__What to produce__
Print, word for word, the part of the article on the Marcos online disinformation campaign between "Treńas said he" and "on social media.", inclusive.

A recent story by Rappler said the Marcos network painstakingly seeded disinformation and reshaped the narrative surrounding the Marcoses on Facebook over the years prior to building an entire army of Marcos supporters.
“From 2014 to 2022, Marcos Jr., astutely made use of Facebook to change the narrative regarding his family and their crimes against the Filipino people – a move seeded over the years, leading to the 2022 Philippine elections,” said the Rappler report, which indicated that while the Marcos disinformation machinery also used Twitter, his supporters used mainly Tiktok and Facebook.
Rappler’s story quoting a research specialist also noted that from 2014 to 2020, Marcosian posts gradually grew – especially during Marcos Jr.’s 2016 vice-presidential run; his sister Imee’s 2019 senatorial win; and his 2021 filing of candidacy. The myth behind the “Marcos gold,” a topic repeatedly fact-checked and discussed by Rappler, “remained unchecked on the platform, before it mutated to its different variations over the years.”
Treńas said he did not vote for Marcos because his knowledge of the country’s past remains to him as the truth. He said he still couldn’t believe how millions of Filipinos believed what Marcos peddled on social media.
“That Marcos is the next president for the next six years shows how gullible and impressionable Filipinos can be,” he said. “The whole world couldn’t even grasp how it happened but it did. And for that, I am ashamed and will be like that for many years.”

__Given data__
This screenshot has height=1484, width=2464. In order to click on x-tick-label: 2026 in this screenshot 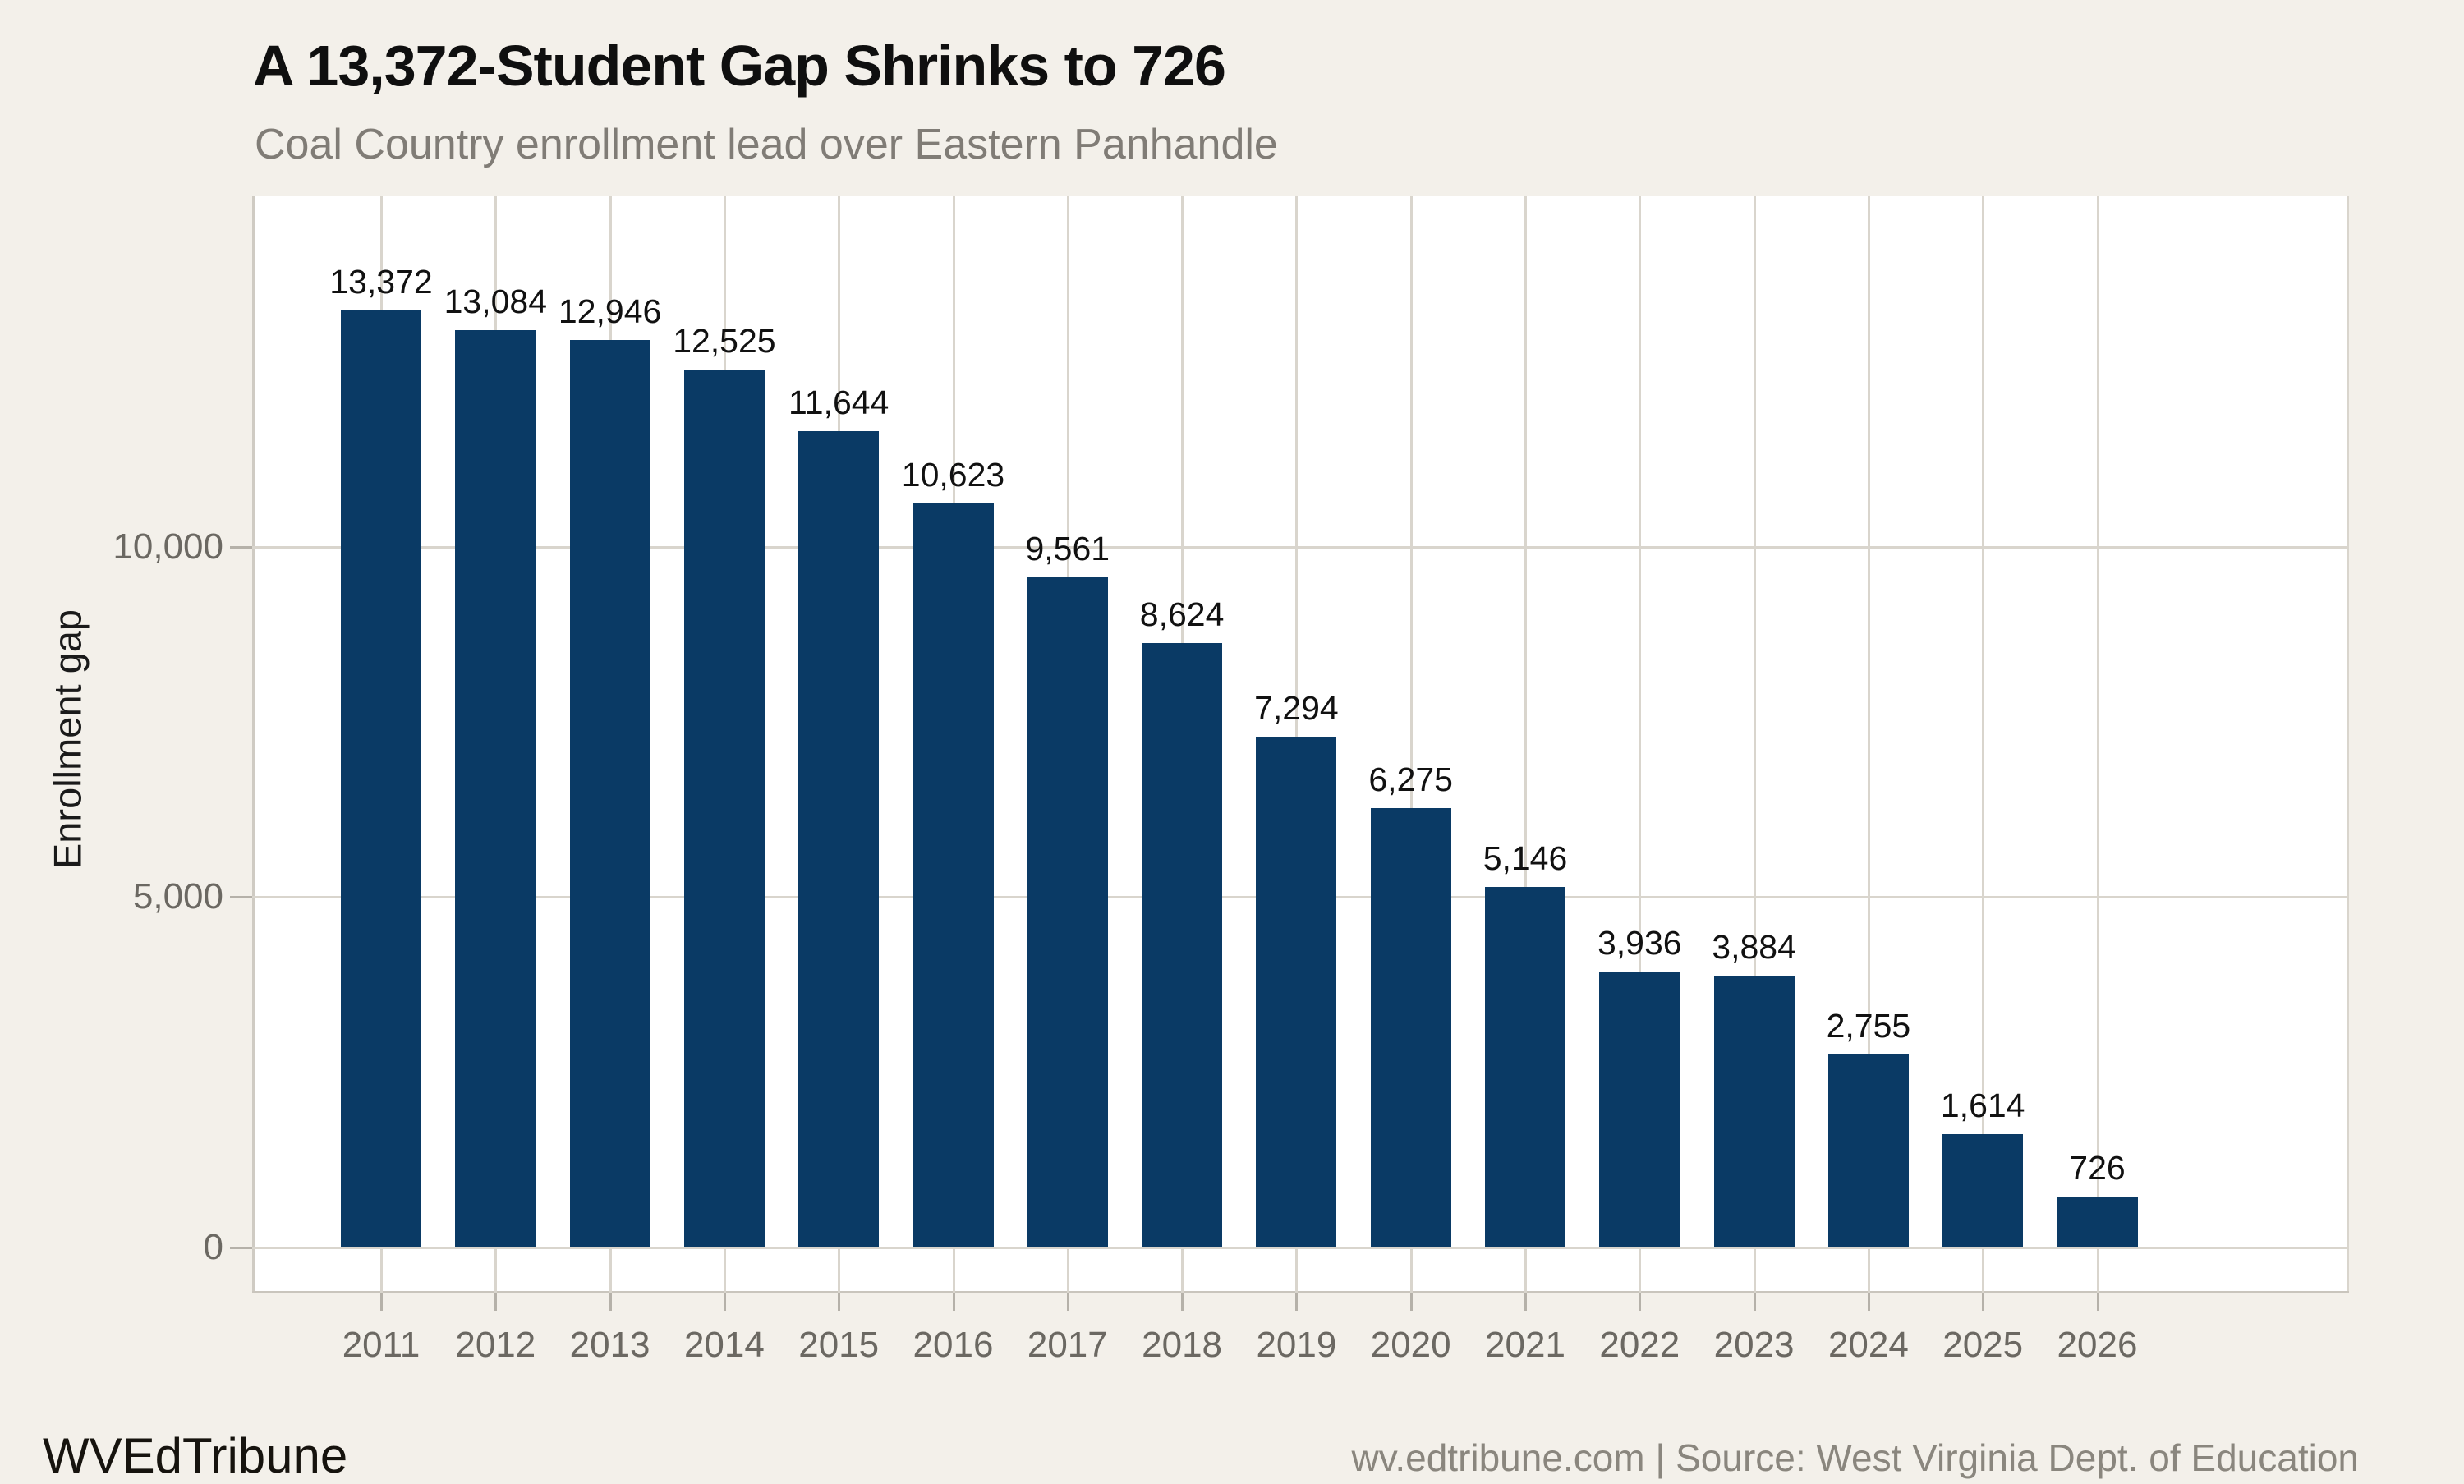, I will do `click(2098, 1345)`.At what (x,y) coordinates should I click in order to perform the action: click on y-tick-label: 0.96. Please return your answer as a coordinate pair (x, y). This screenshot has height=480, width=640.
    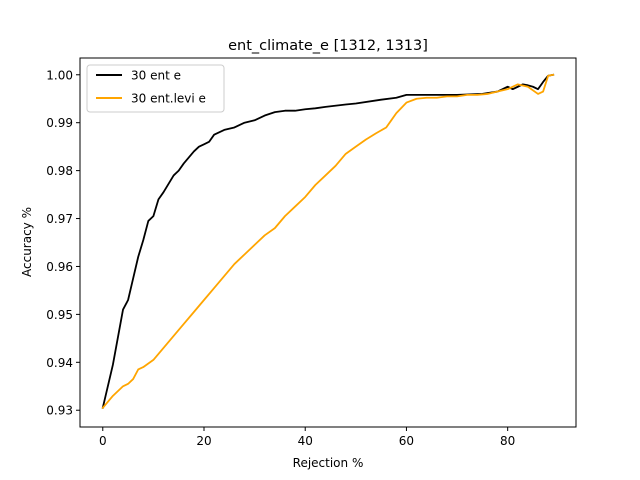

__Worked solution__
Treńas said he did not vote for Marcos because his knowledge of the country’s past remains to him as the truth. He said he still couldn’t believe how millions of Filipinos believed what Marcos peddled on social media.